Consumer confidence starts year with a bang

New year optimism has infected Australian consumers, pushing confidence levels higher.

Consumers were particularly upbeat about their personal finances, the weekly survey from ANZ and Roy Morgan revealed.

A confidence boost at the start of a new year is not unusual, though ANZ economist Madeline Dunk said last week’s result was among the top three since 2023.

Higher interest rates and cost-of-living pain have been weighing on consumer sentiment but the darkest days appear to be over, with the confidence gauge trending higher from the lows of 2023. 

“We expect the upward momentum to continue through 2025, as tax cuts, rising real wages and eventually rate cuts support household disposable incomes,” Ms Dunk said.

Prime Minister Anthony Albanese has been out spruiking his government’s efforts to support struggling households in a pre-election media blitz. 

“At each and every opportunity, we’ve looked for ways to address cost-of-living, to address those pressures that are on families,” he told Seven’s Sunrise.

He said the opposition had been “hostile” to his suite of cost-of-living policies, including energy bill rebates, cheaper childcare changes and the rework of the stage three tax cuts.

Shadow Treasurer Angus Taylor says Australian living standards have been under pressure and are not expected to recover until at least 2030.

“That’s another two terms of parliament, and this is on the government’s own numbers, which the treasurer tried to bury in his mid-year budget update,” Mr Taylor told ABC radio on Tuesday.

Were the coalition to return to power, he promised a focus on business investment to drive productivity and improve real incomes. 

The federal election must be held by May at the latest.

While inflation is expected to moderate further and real incomes improve, Australia’s jobs market is expected to weaken a little over the course of 2025 as growth remains fairly fragile.

SEEK senior economist Blair Chapman said the jobs market was still stabilising after the post-COVID-19 pandemic hiring boom. 

Advertising on the jobs marketplace was weaker towards the end of 2024 compared to earlier in the year, he said, reflecting normalising labour demand easing from a very high base.

But hiring in the care economy, including jobs in health care and child care, was unlikely to slow down.

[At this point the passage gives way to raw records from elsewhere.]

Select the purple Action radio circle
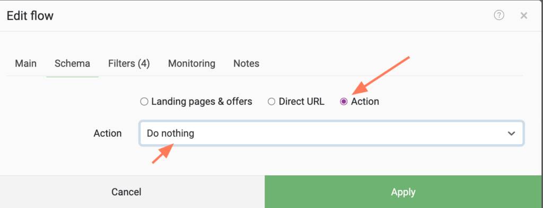543x208 pixels. (x=344, y=102)
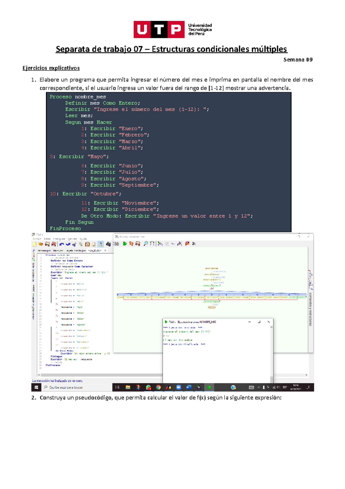Click the New file icon in PSeInt toolbar
This screenshot has height=489, width=345.
pos(35,244)
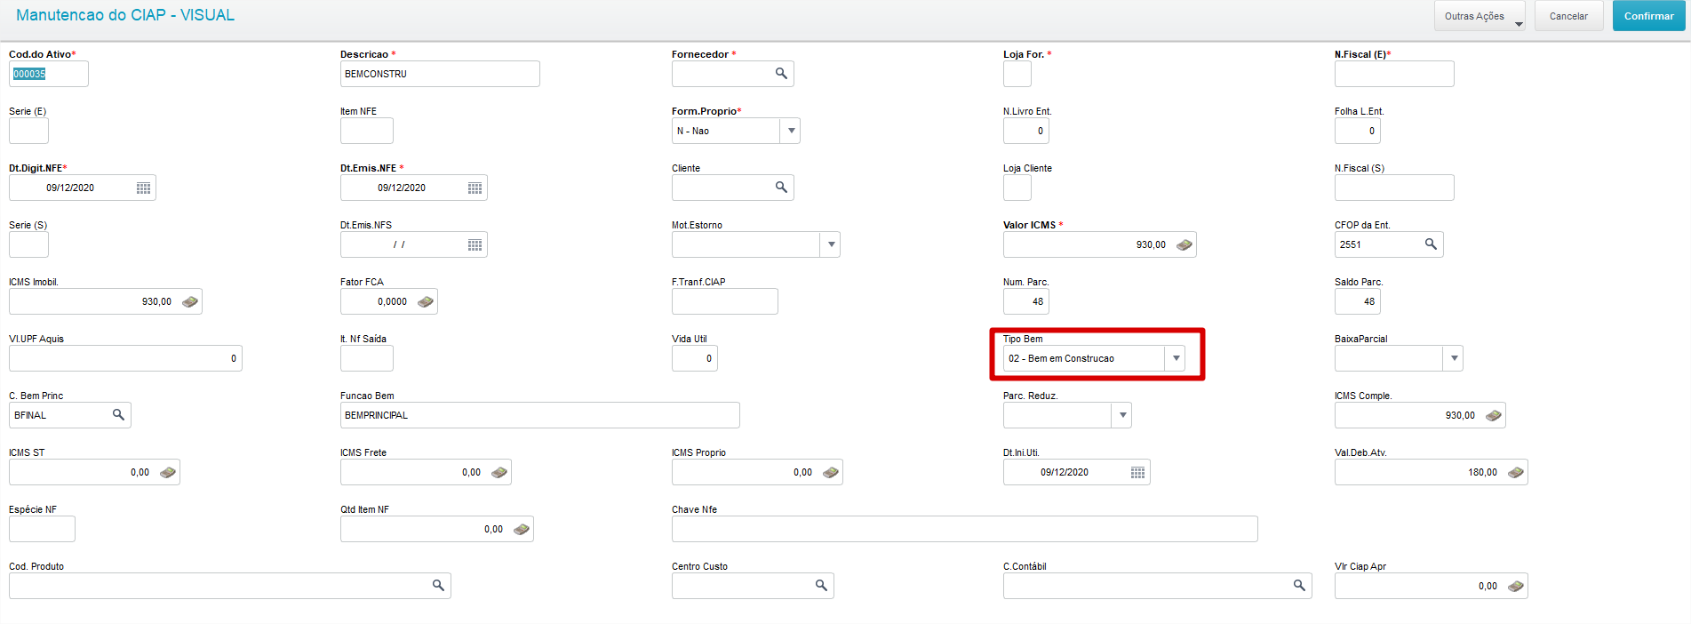The image size is (1691, 624).
Task: Open the Valor ICMS calculator icon
Action: [1184, 244]
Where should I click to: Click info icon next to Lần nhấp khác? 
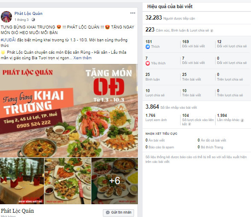pyautogui.click(x=242, y=120)
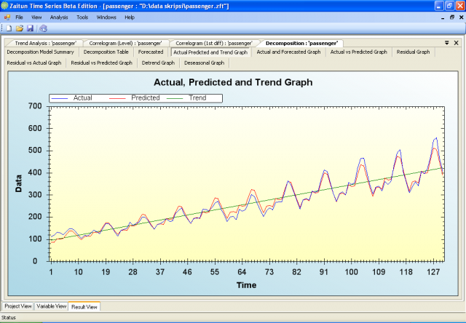Image resolution: width=466 pixels, height=323 pixels.
Task: Click the Trend entry in chart legend
Action: [x=197, y=97]
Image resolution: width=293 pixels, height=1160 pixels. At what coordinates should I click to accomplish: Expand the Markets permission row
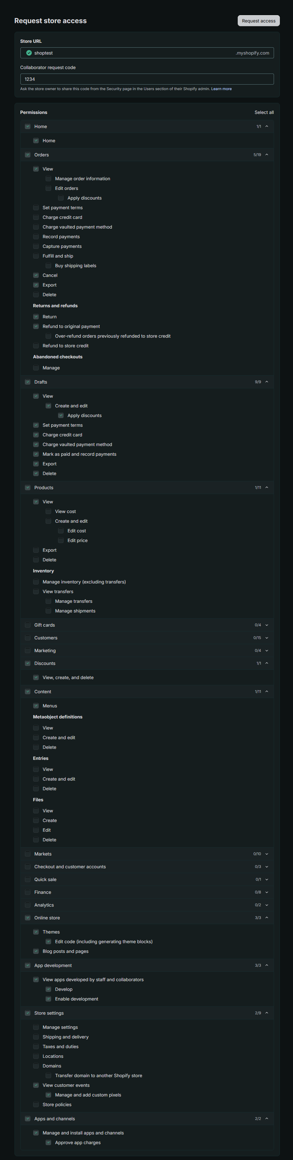tap(147, 854)
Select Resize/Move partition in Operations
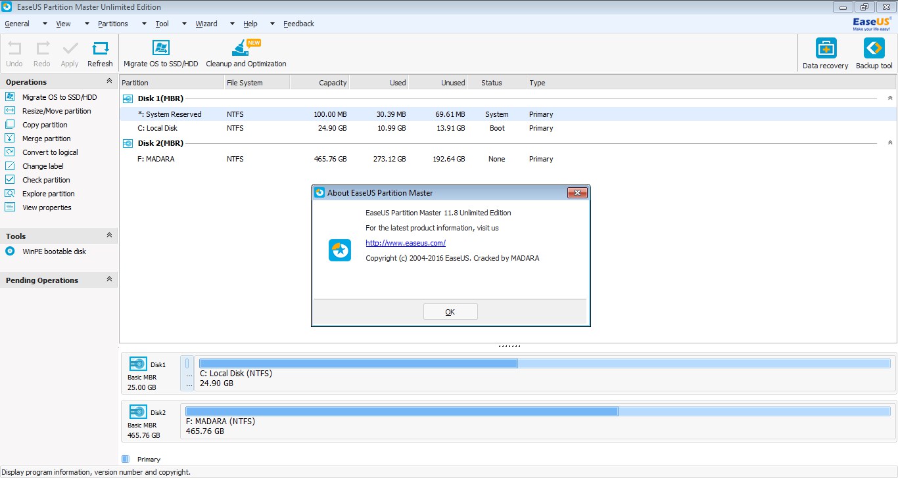The image size is (898, 478). pyautogui.click(x=57, y=111)

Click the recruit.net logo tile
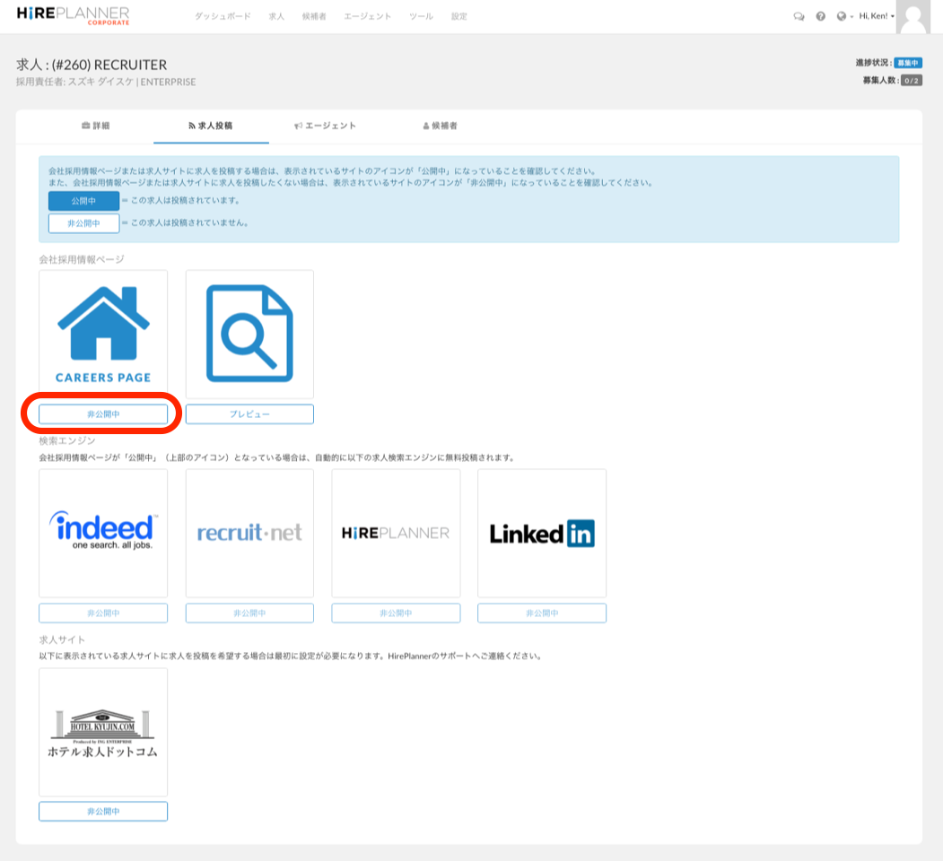pyautogui.click(x=249, y=533)
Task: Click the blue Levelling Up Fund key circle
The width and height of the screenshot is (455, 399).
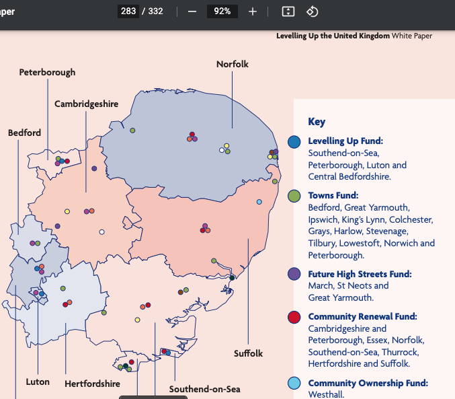Action: (x=294, y=142)
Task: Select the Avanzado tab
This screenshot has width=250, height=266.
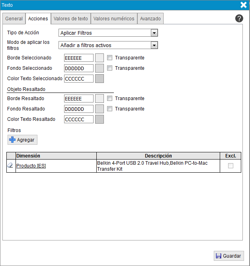Action: pos(150,19)
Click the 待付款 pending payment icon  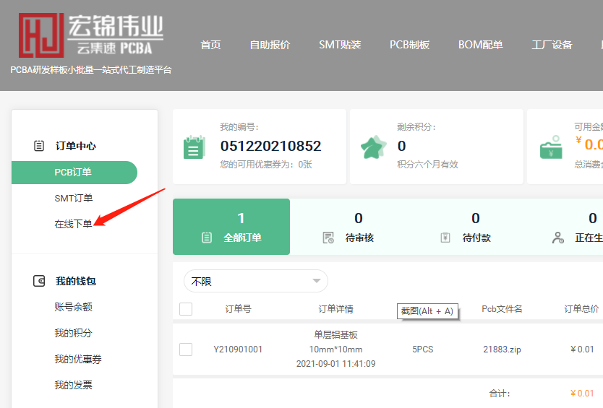coord(445,238)
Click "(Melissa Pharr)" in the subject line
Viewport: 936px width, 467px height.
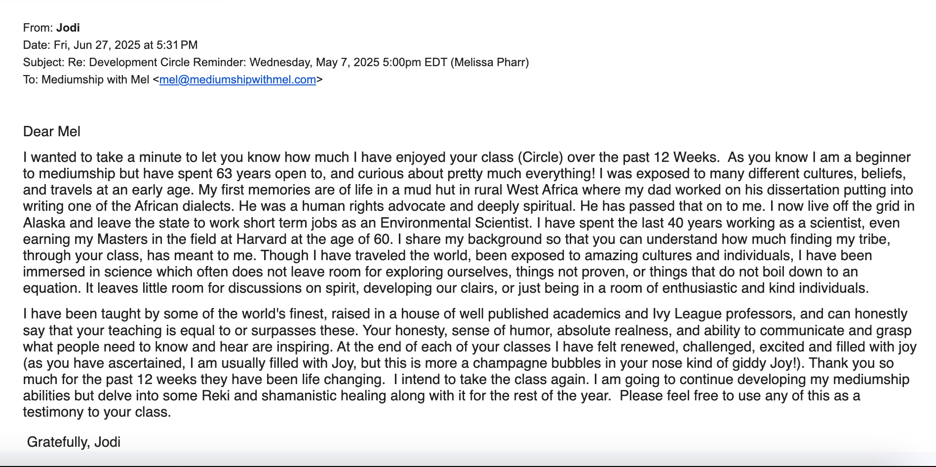pos(489,62)
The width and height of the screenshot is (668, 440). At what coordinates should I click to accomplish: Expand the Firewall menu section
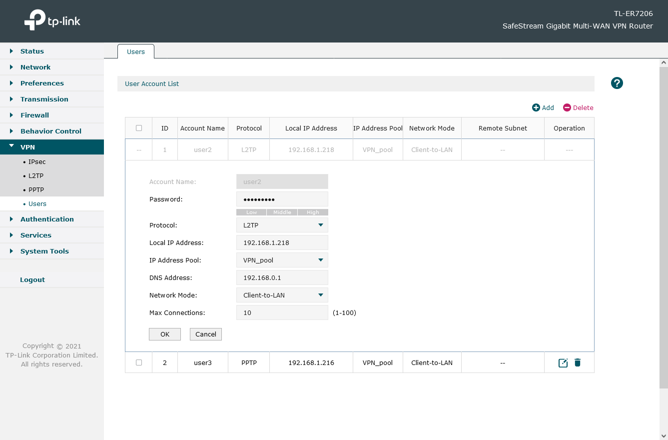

“That ongoing demand for care workers isn’t going away and that’s really continuing to drive employment – and that’s going to continue well into 2025,” Mr Chapman said.

He predicted stronger hiring in consumer-facing sectors, such as hospitality and retail, as widely-expected interest rate rate cuts support consumer spending. 

The tech sector was similarly expected to clock a stronger year as businesses looked to make the most of generative artificial intelligence and embraced digital transformation.